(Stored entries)
::::::

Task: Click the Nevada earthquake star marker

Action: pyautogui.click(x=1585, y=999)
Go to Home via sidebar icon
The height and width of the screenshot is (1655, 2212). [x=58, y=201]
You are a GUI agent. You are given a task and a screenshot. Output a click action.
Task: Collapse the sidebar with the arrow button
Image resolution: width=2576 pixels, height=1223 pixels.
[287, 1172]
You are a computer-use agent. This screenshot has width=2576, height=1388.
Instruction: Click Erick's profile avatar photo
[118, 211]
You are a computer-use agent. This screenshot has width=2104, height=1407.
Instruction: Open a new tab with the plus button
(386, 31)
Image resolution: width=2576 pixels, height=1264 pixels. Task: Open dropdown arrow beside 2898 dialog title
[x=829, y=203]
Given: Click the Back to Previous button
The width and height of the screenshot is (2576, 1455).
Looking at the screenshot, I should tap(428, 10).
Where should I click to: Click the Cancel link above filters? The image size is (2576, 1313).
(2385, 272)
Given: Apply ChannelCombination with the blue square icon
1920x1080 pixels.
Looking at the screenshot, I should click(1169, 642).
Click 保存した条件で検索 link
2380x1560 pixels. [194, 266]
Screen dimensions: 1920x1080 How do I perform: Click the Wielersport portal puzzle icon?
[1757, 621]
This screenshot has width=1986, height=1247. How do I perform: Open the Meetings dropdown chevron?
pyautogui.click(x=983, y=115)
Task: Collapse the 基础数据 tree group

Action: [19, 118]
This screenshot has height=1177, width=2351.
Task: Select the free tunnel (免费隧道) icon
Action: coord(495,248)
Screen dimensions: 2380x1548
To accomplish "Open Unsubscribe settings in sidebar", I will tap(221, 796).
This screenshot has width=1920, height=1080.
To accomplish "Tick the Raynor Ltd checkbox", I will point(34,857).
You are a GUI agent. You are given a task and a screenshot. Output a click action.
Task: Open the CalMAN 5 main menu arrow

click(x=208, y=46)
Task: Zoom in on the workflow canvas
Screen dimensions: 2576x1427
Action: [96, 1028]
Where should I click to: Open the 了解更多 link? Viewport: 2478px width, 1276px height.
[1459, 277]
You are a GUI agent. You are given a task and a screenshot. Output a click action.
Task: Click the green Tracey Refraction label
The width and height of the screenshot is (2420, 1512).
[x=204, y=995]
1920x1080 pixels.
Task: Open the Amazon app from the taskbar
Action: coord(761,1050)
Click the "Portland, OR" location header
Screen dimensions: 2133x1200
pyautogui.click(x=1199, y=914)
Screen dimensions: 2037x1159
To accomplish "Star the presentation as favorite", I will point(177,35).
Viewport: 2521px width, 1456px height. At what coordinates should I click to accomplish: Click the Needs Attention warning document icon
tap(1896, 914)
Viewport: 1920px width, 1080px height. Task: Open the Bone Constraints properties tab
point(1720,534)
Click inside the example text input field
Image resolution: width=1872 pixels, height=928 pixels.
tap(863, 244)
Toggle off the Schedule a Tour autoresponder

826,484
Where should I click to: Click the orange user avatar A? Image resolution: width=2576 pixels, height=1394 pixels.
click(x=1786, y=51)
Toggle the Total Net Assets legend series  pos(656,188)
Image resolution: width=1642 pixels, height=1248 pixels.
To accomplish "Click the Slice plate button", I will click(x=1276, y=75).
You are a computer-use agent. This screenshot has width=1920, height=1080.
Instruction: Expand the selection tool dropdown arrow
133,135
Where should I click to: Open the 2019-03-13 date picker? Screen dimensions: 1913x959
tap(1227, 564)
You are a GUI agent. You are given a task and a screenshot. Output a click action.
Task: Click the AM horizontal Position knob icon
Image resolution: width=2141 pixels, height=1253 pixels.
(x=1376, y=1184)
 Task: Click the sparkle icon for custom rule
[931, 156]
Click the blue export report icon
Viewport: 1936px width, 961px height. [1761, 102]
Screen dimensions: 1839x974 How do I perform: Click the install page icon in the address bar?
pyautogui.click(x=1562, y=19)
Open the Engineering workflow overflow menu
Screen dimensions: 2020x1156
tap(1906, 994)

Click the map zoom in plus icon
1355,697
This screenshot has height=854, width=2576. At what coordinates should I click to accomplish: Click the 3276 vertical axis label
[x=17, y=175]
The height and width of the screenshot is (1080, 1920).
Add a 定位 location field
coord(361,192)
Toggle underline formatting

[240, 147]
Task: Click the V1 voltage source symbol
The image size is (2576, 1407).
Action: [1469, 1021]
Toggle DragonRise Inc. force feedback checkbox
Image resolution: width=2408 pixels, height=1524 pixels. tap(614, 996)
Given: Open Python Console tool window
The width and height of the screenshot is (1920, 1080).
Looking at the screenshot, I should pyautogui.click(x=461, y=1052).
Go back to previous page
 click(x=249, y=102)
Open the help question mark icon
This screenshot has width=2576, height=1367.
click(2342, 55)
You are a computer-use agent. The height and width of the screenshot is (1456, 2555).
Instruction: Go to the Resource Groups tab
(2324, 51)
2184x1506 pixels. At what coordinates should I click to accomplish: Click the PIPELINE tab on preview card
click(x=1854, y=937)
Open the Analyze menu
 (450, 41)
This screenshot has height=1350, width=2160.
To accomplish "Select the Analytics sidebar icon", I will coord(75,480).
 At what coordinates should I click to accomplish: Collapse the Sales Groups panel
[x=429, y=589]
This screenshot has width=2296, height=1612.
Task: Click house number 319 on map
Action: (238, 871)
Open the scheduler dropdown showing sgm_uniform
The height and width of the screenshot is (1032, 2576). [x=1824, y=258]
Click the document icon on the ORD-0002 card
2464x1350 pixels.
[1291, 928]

::::::

What is being asked: Which lines above contain the word "computer"? Copy all of them.

Exercise answer:
You are a computer-use agent. This screenshot has width=2576, height=1388.
You are a computer-use agent. This screenshot has width=2104, height=1407.
You are a computer-use agent. This screenshot has width=1920, height=1080.
You are a computer-use agent. The height and width of the screenshot is (1456, 2555).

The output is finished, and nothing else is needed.